What is missing in the literature?

251 articles on the medical aspects of diving is not much. Typing “gymnastics” in www.pubmed.gov provides more than 2100 articles in medical publications (August 2007), with 30 articles published in 2007 and 60 articles in 2006. Table 2 shows that the articles used in this review are mostly written in the 1980’s and 1990’s. Diving seems to be losing the interest of medical researchers.

The quality of the diving research is also not up to date. Studies on injuries and accidents based on expert opinion are nowadays considered suboptimal. Modern standards in sports medicine demand evidence, based on continuous registration of injuries and proof (measurement) of the effects of preventative recommendations.

Table 2:

2000-present 19
1990-1999 98
1980-1989 84
1970-1979 35
1960-1969 10
1950-1959 2
1940-1949 3

251
Table 2: year of publication of the articles on the medical aspects of diving

This review of the literature shows diving to be a safe sport with regard to major, catastrophic accidents. The number of reported overuse injuries of the neck, back, shoulders and wrists and possible irreversible damage to the eyes, ears and vestibular organ of divers is very disconcerting. Divers are advised to actively seek medical care for their injuries.
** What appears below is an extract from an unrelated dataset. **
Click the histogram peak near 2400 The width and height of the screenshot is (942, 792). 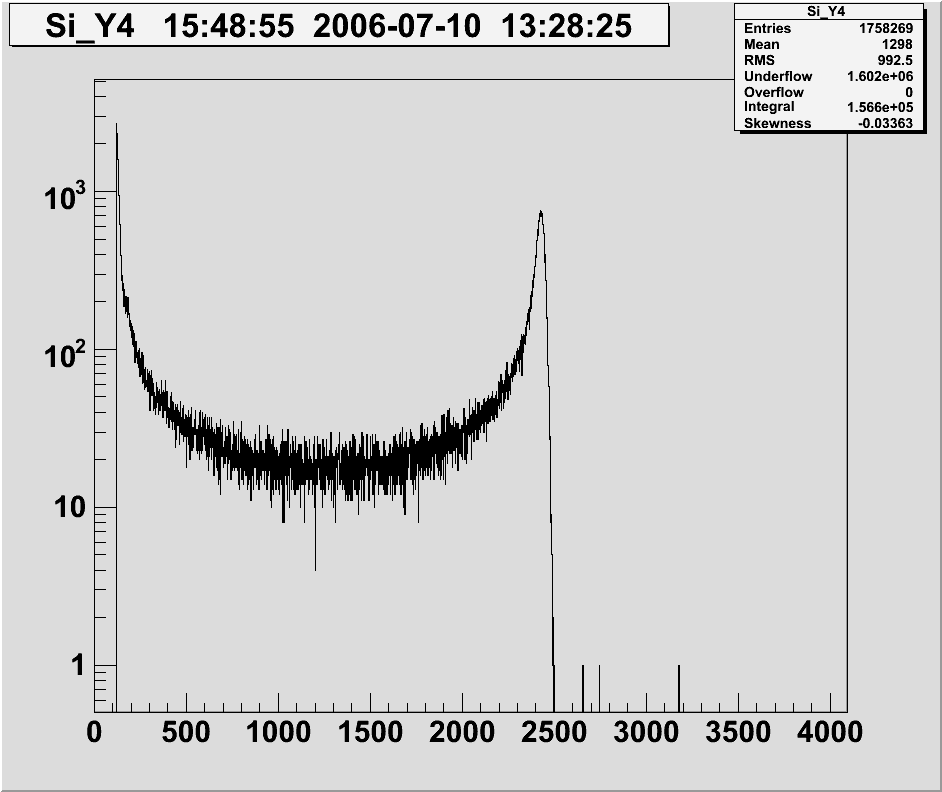point(541,215)
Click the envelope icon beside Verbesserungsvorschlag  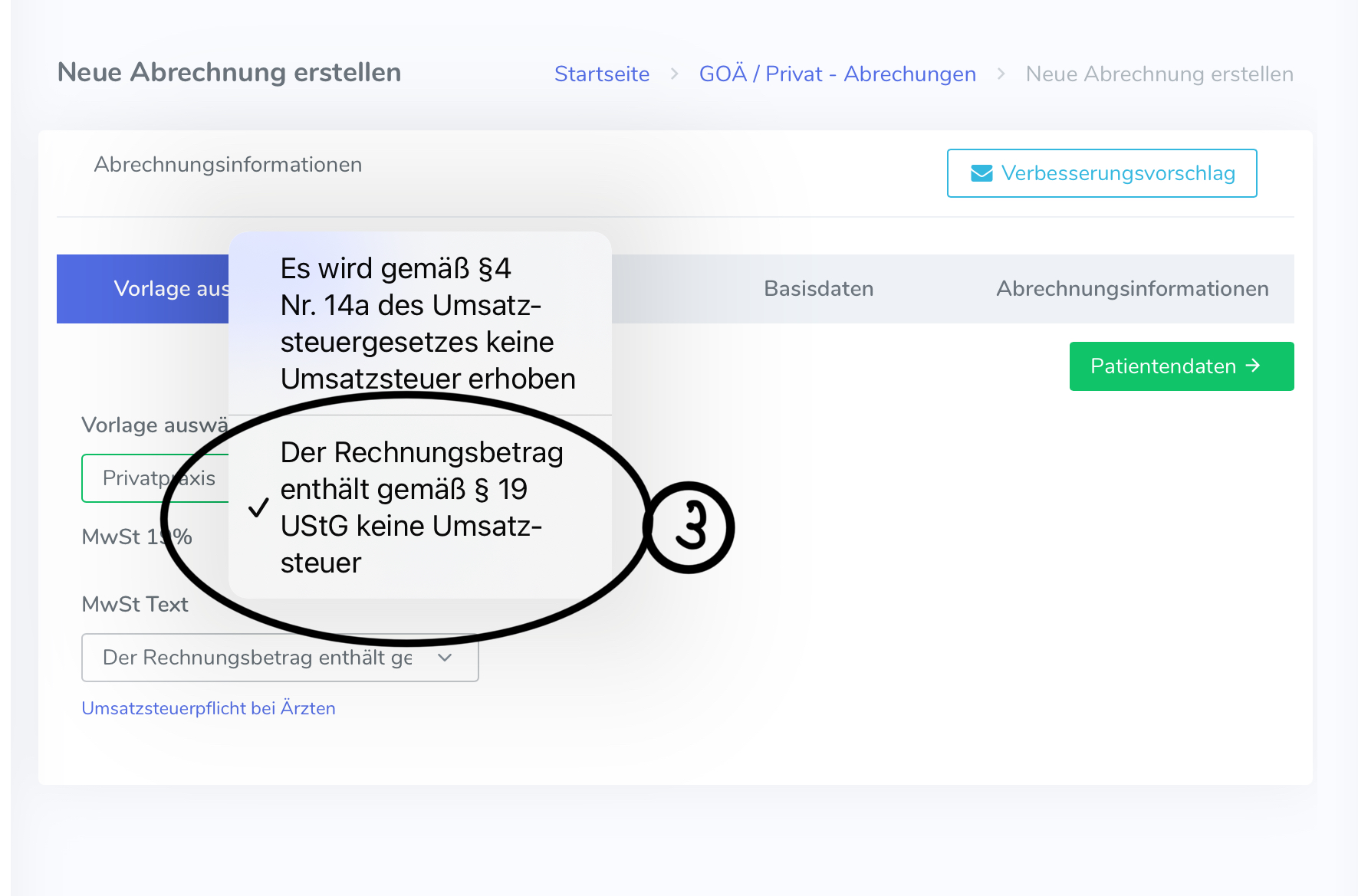point(982,174)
Diving federations are encouraged to initiate more research and publications on the medical aspects of diving.

Key points:

- Diving literature is available on www.springschool.nl
- Divers have few catastrophic accidents
- Divers have many overuse injuries
- Divers should actively seek more medical care
- Modern research on the medical aspects of diving is needed.


Recommended reading:
1. Diving, by Benjamin D. Rubin and Steven Anderson, in: Epidemiology of sports injuries, Dennis J. Caine, published 1996, ISBN 0-87322-466-3, pages 176-185.
2. U.S. Diving safety training manual, second edition, Janet L. Gabriel, editor. US Diving, Indianapolis, Indiana, 1999.
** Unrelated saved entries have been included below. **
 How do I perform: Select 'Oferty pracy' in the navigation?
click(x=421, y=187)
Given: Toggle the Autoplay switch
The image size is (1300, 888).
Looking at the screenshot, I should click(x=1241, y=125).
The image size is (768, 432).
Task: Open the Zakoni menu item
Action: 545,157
*Wes Zimmermann (1964) is a physician specialised in the rehabilitation of sport and work injuries. He works for the Royal Dutch Army in the department of occupational medicine.  He is also a former international diver (1978-1991) and current part-time age group diving coach, responsible for the regional diving centre Diving Amersfoort, in The Netherlands. His best diver placed number 9 in the 2006 world junior championships on platform, in the category girls 16-18.

Ask the Doc

I am the parent of a child who is interested in becoming a diver. Is Diving a safe sport?
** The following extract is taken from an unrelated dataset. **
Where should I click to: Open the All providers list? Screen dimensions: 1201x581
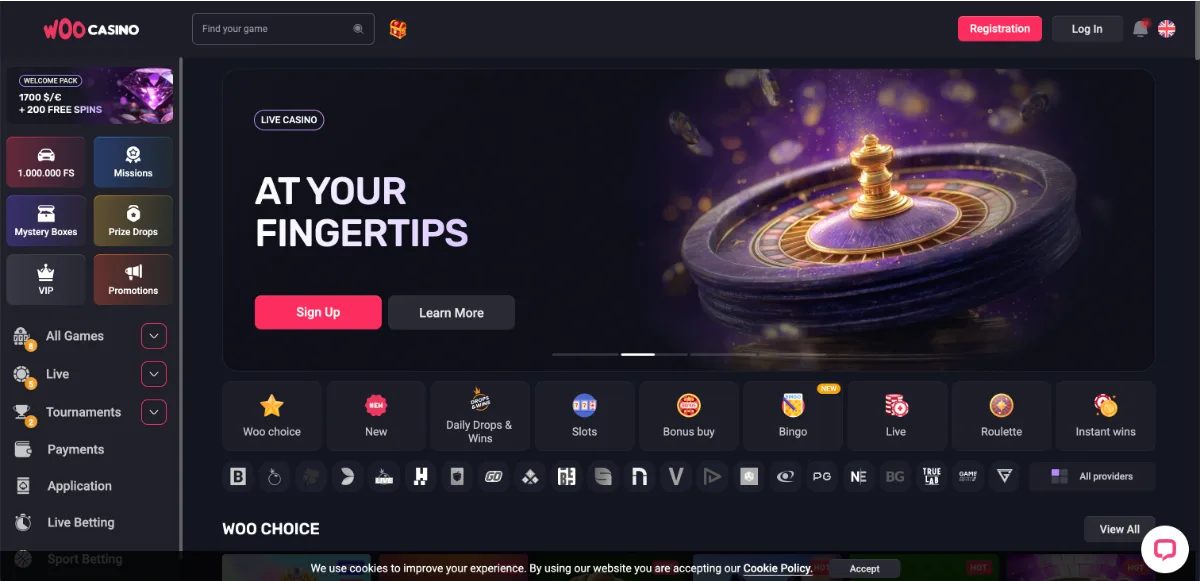pos(1092,477)
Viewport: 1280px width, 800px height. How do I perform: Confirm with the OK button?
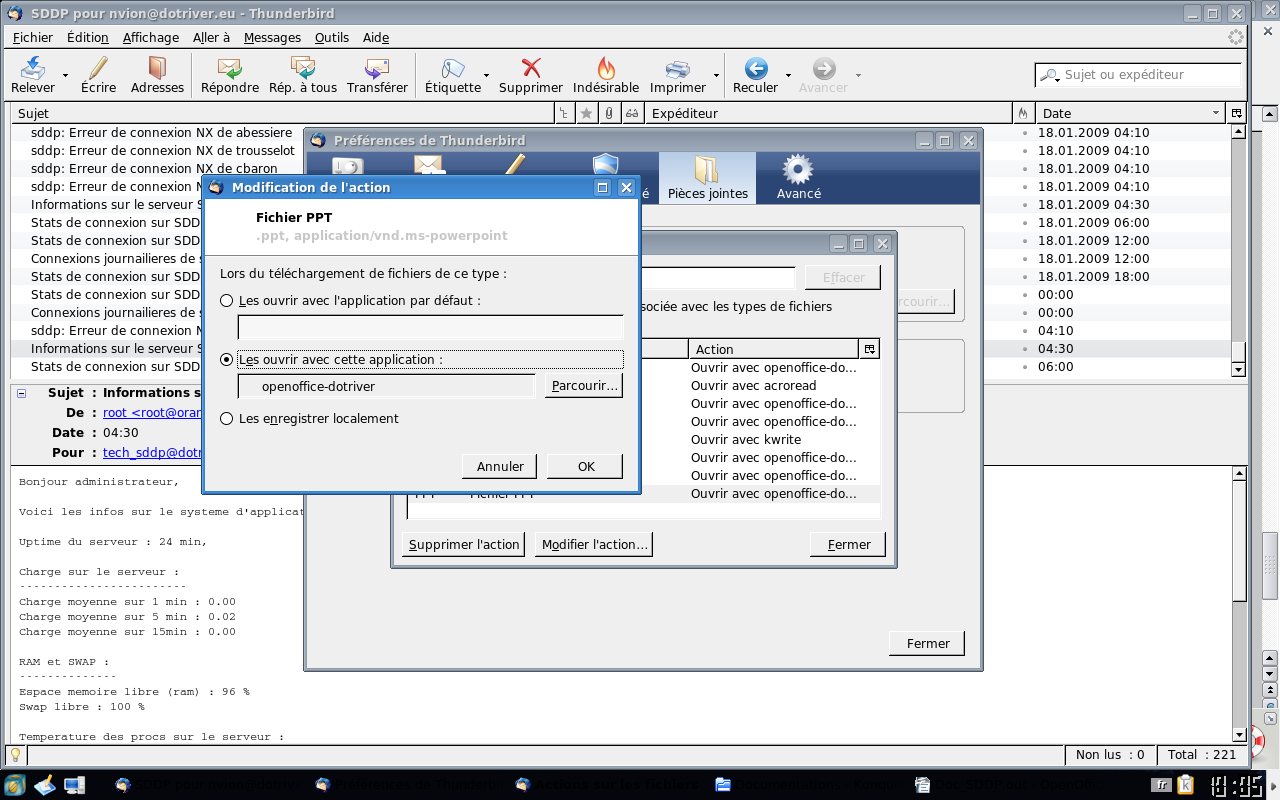pyautogui.click(x=586, y=466)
As outlined in the article by Dr. Zimmerman, diving in the proper facility under the guidance of a trained coach is quite safe. Catastrophic injuries are very rare. Overuse injuries do occur in the elite diver and more research and education on the prevention of these injuries is required.

As a team manager, what should I look for at diving competitions to ensure medical safety for my athletes?

Thank you for your important question on event safety. It is essential to ensure that there are lifeguards on site during training and competition. Also, the lifeguards should be trained in emergency removal of the injured swimmer – including the diver with a potential cervical spine injury. There should be a spinal board on deck and an emergency transport system (ambulance) on site. Ideally, there should be present someone trained in advanced first aid – either a physician or a paramedic/trainer.